Whether executing dance routines on the training ground, fooling around in ice baths during preseason or combining to precise and deadly effect on the pitch in the Premier League, it’s clear for all to see that a perfect “bromance” is blossoming between Alexandre Lacazette and Pierre-Emerick Aubameyang.
The manner in which the two forwards combined to score Arsenal’s second goal in the 3-2 win over Cardiff on Sunday showed that an intuitive understanding is developing between the men born two years apart in France. Lacazette picked out Aubameyang with a stylish flick before his strike-partner buried his shot from the outside of the box. Cue smiles all round.
Aubameyang wasn’t directly involved when Lacazette scored the winner with a formidable finish on 81 minutes but he was on the pitch, accentuating a telling statistic about the two strikers. Since Aubameyang signed for Arsenal in January, the pair have only shared the pitch for 474 minutes but have scored 11 goals in that time, with a further five combined assists. Lacazette has six of those goals, including one from the spot when Aubameyang generously passed up the chance to have a hat-trick against Stoke last season so his friend could score.
It took new manager Unai Emery three matches before he warmed to the idea of using the pair in tandem and the statistics indicate it is a productive strategy. So too does the evident joy both men display in each other’s company — that is not to be underestimated.
There is something special about watching players with a genuine connection play together. The way they combine, the way they joke and even the way they bow to each other in celebration, as Lacazette and Aubameyang did at the weekend: it all takes a relationship out of a purely professional context and breathes genuine life into it. Supporters can identify with that.
Arsenal’s most recent “bromance” was a powerful one but not a meeting of equals. Mesut Ozil and Mathieu Flamini cultivated a quirky and endearing affection for each other but one of the pair was one of the best creative players on the planet and the other was a functional midfielder who struggled to get in the team.
Rather, the Lacazette-Aubameyang phenomenon is more reminiscent in spirit of Flamini’s other great Arsenal connection: the “Gang of Four” he formed with Tomas Rosicky, Alex Hleb and Cesc Fabregas in 2007-08. They formed one of the most cohesive midfield units Arsenal have had in the Premier League and forged a lovely friendship off it: in a sense, they were quintessential WhatsApp group chat combo before such a thing existed.

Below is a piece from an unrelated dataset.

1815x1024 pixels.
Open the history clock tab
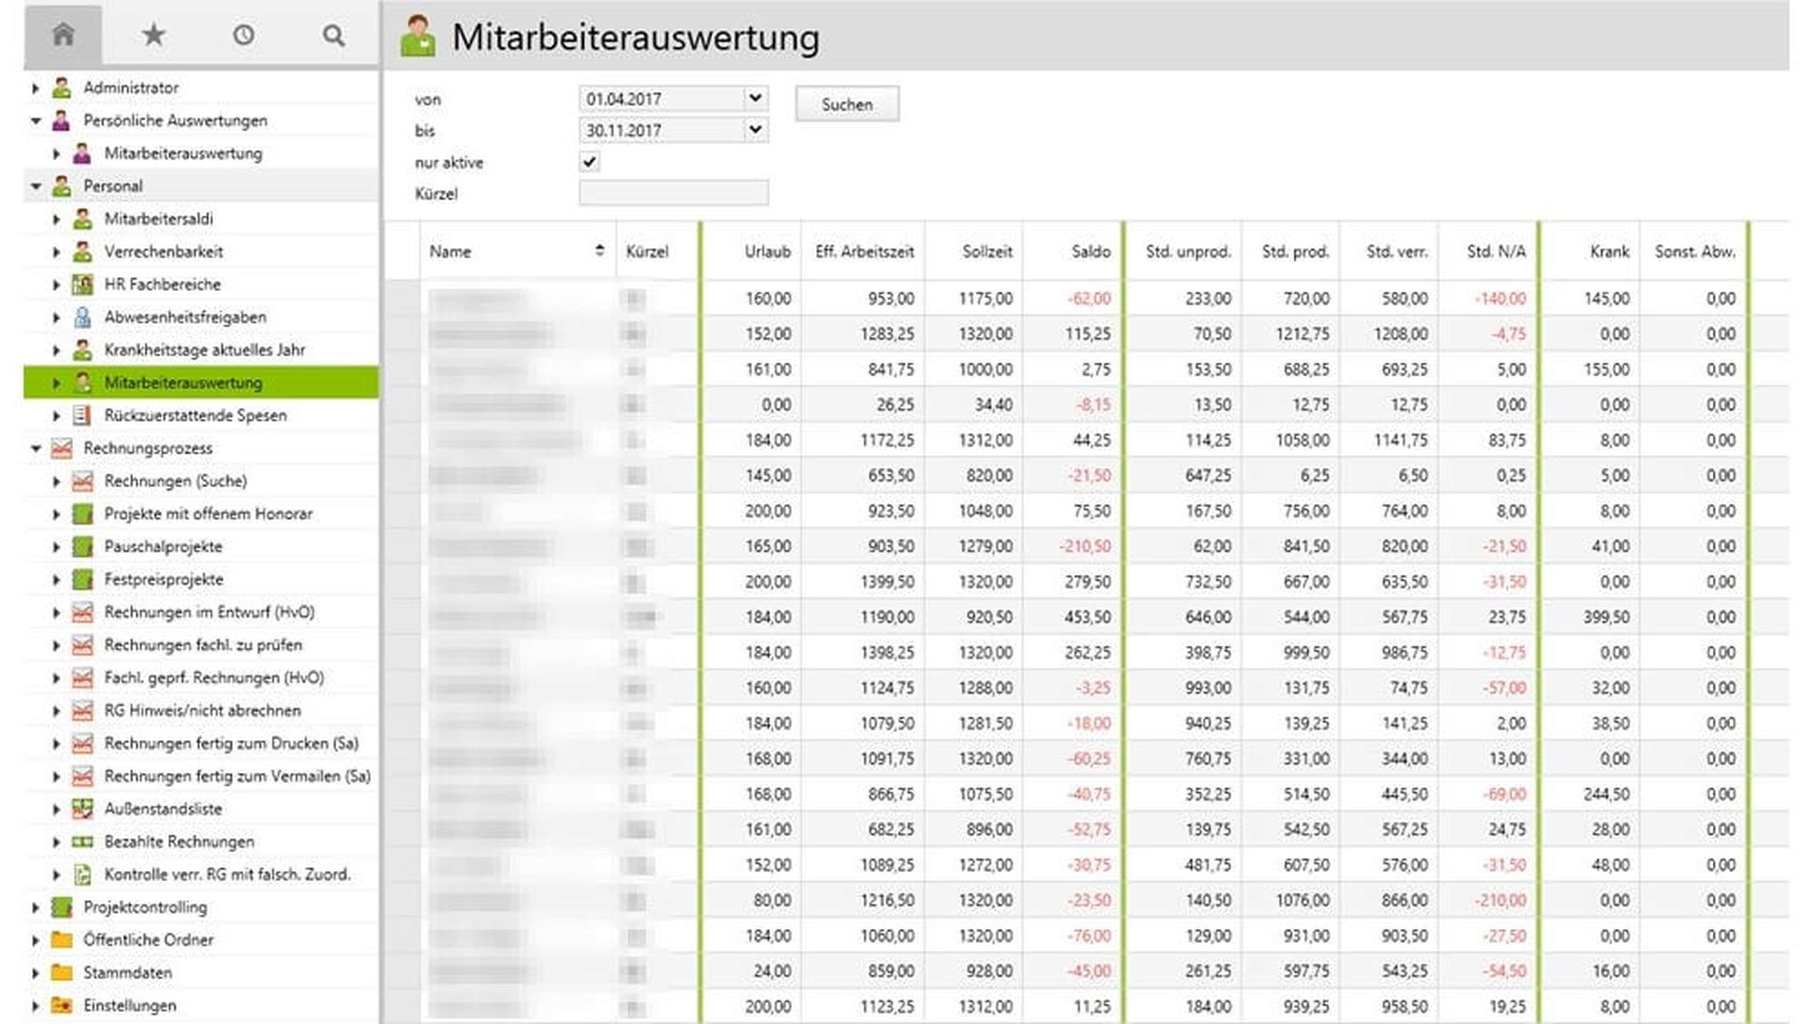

Even so, there is something special about a strike partnership and Arsenal will hope they have the makings of something equivalent to Alan Shearer and Chris Sutton, who fired Blackburn to the title in 1994-95, or the duo of Dwight Yorke and Andy Cole, whose perfect symbiosis was so essential to Manchester United’s treble in 1998-99.
Arsenal have been blessed with abundant attacking talent over the past 30 years or so but a genuine partnership of this kind has proven somewhat elusive.
The closest might be the combination of Dennis Bergkamp and Ian Wright, which inspired Arsenal to Arsene Wenger’s first title in 1997-98, although the emergence of Nicholas Anelka eroded even that. Bergkamp and Thierry Henry had the closest of understandings but their roles were too closely demarcated between creator and scorer.
The Lacazette-Aubameyang partnership feels like a meeting of equals: two strikers with plenty of goals in them who don’t mind teeing each other up too. That they have forged a genuine bond makes it even more exciting to see. As Lacazette said earlier this summer (LINK 1): “When he came to the club… we talked and realised we liked each other, so it’s been since the beginning. I like to be with Aubam, he’s a good boy, a good man and a good player and every day we laugh a lot so I like to hang out with him.
“I hope we will score a lot of goals together, can win a lot of games and win some trophies.”
That said, it’s too early to be confident of that. Lacazette and Aubameyang will have to finesse their roles: who plays wide, who plays central and how that evolves during matches. Emery will likely cycle through many more combinations before he finds his best team and there is much work to do, particularly in defence. But in his two smiling strikers, Emery certainly has a burgeoning and potentially brilliant “bromance” to build on in attack.